As far as I can tell, there’s nothing magical about the way DT stores its files. The .dtBase package contains .database files that MUST be treated as opaque for the purposes of synchronisation. There’s a Files directory that can be treated like any other directory. Some backup directories and a .plist file. DT is no different to iMovie, iDVD or iWeb in that respect (and I’ve been syncing those apps for about 18 months now; apart from iWeb which hasn’t been out that long).

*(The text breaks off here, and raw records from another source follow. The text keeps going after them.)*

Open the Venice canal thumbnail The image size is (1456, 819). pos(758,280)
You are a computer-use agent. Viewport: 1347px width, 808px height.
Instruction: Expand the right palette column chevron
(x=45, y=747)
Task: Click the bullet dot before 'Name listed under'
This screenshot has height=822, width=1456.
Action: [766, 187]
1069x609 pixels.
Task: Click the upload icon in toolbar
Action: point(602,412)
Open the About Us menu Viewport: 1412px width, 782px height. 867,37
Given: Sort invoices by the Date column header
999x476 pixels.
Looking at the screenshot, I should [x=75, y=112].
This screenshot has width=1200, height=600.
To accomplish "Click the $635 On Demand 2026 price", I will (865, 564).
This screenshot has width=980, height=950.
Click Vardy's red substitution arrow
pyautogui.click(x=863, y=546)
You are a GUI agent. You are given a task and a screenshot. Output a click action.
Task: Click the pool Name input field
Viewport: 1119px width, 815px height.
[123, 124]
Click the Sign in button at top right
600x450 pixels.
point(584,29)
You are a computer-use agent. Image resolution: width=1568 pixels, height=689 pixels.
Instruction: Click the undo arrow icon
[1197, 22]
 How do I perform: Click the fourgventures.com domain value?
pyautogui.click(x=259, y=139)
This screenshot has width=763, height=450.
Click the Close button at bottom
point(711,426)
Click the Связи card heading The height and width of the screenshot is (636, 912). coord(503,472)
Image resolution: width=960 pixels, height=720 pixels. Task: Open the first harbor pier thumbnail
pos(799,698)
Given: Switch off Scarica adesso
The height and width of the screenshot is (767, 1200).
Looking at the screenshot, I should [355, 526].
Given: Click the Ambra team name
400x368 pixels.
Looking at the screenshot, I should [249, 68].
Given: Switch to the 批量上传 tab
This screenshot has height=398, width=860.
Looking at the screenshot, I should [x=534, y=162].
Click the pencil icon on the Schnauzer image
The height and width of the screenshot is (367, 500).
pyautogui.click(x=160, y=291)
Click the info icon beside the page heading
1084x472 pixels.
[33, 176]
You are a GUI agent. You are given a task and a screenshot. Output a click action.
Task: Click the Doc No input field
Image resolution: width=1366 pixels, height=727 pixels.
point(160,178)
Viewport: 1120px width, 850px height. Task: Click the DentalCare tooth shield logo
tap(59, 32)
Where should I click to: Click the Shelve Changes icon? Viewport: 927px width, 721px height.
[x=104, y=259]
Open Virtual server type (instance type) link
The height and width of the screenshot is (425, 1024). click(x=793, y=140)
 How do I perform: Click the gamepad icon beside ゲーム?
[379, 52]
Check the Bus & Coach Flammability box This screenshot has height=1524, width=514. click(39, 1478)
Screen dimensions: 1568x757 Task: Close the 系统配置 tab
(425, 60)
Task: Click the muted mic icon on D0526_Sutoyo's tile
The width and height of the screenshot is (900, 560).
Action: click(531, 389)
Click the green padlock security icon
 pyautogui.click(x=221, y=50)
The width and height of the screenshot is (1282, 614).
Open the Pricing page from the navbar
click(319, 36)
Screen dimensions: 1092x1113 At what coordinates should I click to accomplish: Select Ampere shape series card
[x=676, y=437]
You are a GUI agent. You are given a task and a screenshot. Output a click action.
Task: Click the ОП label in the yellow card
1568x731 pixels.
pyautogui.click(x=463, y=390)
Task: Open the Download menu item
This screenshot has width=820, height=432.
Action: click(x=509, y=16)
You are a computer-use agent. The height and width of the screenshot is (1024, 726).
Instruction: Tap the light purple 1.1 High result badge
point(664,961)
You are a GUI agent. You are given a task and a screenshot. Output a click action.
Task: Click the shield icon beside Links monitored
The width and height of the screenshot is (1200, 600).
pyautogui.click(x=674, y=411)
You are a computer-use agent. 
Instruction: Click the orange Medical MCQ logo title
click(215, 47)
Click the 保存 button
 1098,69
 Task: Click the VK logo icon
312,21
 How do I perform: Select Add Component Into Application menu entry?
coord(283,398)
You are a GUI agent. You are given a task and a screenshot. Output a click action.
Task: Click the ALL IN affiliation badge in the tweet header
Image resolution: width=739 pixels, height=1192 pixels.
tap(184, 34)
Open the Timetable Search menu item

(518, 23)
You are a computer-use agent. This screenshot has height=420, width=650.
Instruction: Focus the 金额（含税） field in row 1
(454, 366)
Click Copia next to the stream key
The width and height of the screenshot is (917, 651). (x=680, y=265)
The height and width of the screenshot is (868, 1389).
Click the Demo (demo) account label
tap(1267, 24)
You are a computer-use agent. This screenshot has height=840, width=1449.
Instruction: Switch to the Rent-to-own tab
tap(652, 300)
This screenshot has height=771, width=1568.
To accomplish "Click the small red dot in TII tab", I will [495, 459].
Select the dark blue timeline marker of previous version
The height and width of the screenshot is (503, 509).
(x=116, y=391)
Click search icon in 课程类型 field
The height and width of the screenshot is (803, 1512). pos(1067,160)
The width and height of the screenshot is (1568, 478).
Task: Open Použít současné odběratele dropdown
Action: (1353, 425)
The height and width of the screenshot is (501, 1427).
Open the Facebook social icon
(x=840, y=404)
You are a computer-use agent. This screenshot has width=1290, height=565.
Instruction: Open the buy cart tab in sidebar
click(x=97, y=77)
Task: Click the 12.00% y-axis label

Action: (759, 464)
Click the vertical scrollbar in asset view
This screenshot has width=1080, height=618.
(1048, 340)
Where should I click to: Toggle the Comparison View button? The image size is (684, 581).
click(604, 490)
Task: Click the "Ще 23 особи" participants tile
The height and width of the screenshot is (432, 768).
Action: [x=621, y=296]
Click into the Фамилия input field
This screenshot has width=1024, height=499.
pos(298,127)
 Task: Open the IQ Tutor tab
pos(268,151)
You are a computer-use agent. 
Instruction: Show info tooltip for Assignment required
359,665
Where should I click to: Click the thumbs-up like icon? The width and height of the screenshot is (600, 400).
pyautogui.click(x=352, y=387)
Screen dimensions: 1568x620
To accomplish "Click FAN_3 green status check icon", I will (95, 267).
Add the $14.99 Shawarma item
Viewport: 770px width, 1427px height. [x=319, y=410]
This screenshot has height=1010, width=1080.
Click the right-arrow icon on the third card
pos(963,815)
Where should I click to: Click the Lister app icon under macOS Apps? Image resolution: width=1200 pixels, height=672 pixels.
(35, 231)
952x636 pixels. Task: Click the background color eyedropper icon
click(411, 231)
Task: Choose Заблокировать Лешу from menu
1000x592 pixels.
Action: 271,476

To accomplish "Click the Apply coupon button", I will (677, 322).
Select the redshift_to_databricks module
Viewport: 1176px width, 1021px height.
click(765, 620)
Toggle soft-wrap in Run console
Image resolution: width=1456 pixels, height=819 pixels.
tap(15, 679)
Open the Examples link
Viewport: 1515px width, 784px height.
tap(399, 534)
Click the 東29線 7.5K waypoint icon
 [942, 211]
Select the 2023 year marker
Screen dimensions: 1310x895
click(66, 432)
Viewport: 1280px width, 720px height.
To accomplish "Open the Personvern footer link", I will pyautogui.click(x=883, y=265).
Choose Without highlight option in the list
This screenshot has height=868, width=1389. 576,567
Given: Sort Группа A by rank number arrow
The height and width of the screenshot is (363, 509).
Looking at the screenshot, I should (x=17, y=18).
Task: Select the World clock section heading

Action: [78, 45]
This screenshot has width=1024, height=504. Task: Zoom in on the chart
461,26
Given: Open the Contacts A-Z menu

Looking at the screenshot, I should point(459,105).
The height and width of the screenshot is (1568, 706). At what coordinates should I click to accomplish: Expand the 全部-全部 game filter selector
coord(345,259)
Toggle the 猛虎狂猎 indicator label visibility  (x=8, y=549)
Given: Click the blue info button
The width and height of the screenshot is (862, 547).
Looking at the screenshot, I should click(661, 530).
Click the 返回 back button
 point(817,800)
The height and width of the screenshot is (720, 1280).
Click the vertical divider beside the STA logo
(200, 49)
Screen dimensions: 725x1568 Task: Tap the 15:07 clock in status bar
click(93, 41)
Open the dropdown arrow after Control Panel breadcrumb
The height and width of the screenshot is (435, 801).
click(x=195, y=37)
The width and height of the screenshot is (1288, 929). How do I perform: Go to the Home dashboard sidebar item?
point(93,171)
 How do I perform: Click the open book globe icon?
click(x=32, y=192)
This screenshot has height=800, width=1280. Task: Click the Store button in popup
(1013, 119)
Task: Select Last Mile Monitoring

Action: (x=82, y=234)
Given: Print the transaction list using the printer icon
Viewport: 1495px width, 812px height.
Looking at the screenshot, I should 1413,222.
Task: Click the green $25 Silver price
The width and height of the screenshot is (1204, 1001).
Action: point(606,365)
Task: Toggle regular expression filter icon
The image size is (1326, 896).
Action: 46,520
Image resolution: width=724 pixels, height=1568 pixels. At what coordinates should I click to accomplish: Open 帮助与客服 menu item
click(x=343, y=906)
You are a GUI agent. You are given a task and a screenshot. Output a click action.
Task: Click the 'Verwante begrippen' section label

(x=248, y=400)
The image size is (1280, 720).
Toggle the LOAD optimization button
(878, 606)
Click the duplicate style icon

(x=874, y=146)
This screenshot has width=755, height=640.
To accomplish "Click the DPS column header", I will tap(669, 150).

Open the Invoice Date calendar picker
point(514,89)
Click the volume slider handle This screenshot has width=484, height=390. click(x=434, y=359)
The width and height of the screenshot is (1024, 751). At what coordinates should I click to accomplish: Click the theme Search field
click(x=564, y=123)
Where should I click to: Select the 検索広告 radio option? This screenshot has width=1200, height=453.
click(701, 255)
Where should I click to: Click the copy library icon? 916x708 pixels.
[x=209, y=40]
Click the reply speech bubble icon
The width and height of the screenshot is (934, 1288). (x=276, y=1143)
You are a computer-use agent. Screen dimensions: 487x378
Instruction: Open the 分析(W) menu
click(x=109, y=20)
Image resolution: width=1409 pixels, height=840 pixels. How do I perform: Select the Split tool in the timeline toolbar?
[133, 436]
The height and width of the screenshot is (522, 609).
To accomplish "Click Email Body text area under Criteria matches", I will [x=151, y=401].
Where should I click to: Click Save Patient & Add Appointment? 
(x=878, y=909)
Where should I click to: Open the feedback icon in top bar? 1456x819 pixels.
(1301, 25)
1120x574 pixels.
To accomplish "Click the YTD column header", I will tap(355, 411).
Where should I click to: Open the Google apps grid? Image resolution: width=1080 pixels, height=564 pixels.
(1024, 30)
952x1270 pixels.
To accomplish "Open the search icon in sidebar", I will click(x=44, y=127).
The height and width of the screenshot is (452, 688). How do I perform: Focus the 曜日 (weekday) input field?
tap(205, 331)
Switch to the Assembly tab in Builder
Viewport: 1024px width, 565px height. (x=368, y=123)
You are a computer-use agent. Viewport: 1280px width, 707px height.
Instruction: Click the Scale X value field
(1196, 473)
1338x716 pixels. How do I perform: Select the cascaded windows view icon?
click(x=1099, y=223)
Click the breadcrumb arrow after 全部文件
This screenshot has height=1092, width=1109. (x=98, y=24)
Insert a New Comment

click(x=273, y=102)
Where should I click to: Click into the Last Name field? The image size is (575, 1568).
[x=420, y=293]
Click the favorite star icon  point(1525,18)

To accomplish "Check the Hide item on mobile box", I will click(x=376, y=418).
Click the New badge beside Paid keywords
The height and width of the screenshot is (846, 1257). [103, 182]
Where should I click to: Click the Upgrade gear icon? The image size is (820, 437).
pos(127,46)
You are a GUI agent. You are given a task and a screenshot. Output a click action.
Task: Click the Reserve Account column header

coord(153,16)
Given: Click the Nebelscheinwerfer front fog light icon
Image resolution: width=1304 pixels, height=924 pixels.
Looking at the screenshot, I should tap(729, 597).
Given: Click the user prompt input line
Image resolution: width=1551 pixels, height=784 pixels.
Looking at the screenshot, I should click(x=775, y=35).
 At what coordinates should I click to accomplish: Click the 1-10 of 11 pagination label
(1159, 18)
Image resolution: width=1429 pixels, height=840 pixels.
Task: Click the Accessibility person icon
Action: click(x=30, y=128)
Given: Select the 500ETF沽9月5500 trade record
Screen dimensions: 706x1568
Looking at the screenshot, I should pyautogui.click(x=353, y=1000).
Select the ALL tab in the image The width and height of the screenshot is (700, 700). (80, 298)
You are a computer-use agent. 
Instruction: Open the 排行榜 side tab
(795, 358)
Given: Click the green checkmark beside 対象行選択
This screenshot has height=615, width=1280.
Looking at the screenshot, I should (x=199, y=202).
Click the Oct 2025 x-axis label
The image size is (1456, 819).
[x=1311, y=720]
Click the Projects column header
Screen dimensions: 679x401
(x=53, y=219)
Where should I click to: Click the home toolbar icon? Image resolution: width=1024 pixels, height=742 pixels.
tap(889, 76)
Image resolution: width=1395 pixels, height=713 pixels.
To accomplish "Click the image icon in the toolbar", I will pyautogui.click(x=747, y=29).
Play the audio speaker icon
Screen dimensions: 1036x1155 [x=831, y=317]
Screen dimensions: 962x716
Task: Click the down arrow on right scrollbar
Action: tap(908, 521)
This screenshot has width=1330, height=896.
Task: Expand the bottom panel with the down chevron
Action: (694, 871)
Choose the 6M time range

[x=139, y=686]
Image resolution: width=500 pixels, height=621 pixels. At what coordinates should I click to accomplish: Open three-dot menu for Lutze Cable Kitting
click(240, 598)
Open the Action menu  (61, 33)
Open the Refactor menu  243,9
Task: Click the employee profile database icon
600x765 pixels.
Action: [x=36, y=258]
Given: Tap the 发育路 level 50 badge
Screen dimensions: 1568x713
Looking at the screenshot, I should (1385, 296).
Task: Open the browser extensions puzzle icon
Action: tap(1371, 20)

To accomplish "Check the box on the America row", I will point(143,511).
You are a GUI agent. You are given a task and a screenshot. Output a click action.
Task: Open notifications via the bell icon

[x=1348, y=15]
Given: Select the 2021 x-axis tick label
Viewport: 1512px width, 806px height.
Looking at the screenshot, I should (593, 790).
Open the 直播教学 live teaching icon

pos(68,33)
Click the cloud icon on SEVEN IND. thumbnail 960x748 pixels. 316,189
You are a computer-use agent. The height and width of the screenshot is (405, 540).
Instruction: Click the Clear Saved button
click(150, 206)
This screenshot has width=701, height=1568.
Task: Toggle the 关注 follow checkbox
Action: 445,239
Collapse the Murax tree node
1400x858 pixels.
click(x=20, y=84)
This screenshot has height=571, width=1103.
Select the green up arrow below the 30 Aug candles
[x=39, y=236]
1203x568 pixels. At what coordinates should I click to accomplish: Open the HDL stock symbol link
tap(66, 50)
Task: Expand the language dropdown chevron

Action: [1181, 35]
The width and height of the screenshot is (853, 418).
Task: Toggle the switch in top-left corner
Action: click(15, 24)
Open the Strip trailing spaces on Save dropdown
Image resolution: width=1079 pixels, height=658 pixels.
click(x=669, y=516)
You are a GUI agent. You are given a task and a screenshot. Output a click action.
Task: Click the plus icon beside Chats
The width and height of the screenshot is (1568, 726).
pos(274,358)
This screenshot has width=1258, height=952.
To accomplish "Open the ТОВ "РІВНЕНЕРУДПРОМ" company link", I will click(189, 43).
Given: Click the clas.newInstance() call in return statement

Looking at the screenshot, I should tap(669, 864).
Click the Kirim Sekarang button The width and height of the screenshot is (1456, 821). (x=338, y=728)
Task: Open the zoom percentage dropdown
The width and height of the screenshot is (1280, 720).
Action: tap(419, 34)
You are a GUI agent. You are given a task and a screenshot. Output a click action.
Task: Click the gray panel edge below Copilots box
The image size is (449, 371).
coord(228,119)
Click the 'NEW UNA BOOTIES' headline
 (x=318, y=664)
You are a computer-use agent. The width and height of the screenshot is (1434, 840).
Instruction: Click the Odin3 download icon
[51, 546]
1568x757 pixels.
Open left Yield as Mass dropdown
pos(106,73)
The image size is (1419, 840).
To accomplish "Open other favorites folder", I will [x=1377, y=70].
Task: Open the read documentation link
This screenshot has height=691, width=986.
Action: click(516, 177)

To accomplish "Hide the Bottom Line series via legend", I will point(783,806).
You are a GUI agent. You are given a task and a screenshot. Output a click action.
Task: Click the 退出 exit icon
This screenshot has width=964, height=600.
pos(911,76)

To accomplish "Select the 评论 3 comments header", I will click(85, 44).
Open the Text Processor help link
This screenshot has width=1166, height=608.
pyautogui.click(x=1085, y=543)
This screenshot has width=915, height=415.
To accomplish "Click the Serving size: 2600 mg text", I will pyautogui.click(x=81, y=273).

I use unison to sync between my PowerMac, MacBook, iMac at office, and a Western Digital Passport (pocket hard drive). Unison can detect newer version and copy the latest one to the other machine. It gets confused when two versions are both newer than when Unison saw them last time. In that case you can tell it which way the data should be copied.

The problem is that you have to make sure Devonthink is not running on both computers.

If database file is updated while Devonthink is running, the new version will be lost when the open database is saved next time. Or some other problem may occur. I strongly wish that DT would detect when the open database is modified on disk, and given an option to reload the database from the disk, or override the file change with the currently open version.

I now understand why: you use bidirectional, but only to avoid making two separate synchronizers, for in fact you do use them one way each time, right? The key is to work on one copy at a given time.

Of course, I sometimes forget this - probably because I’ve got several databases. One database simply got far and far too slow to the point that I was no longer using DT often anymore (iMac G5 1.6Ghz 1Gb RAM). But syncing them was slow, as the files are large; hence, I did not do this on a daily basis.

As a result, I do have two databases at times, both of which have been modified. And whilst Bill’s method works bullet-proof, I am lazy enough to want a one button-solution. So that 's why I read the earlier post as “ill-advised”: you can’t use it bidirectional if both databases have been modified.
But your method gives me an easy way to sync the databases and do it often! I have now made sure that they are all the same. Now I can use ChronoSync in each direction, as I do with my documents on a daily basis.

So thanks for the fruitful discussion and explanation!

oh, one more question. Do you have to select “dissect packages” both in

Chronosync > Preferences > Document

and in the synchronizer,

Options > Special File/Folder Handling?

Because I do not want all my synchronizers to dissect packages, especially not in my documents.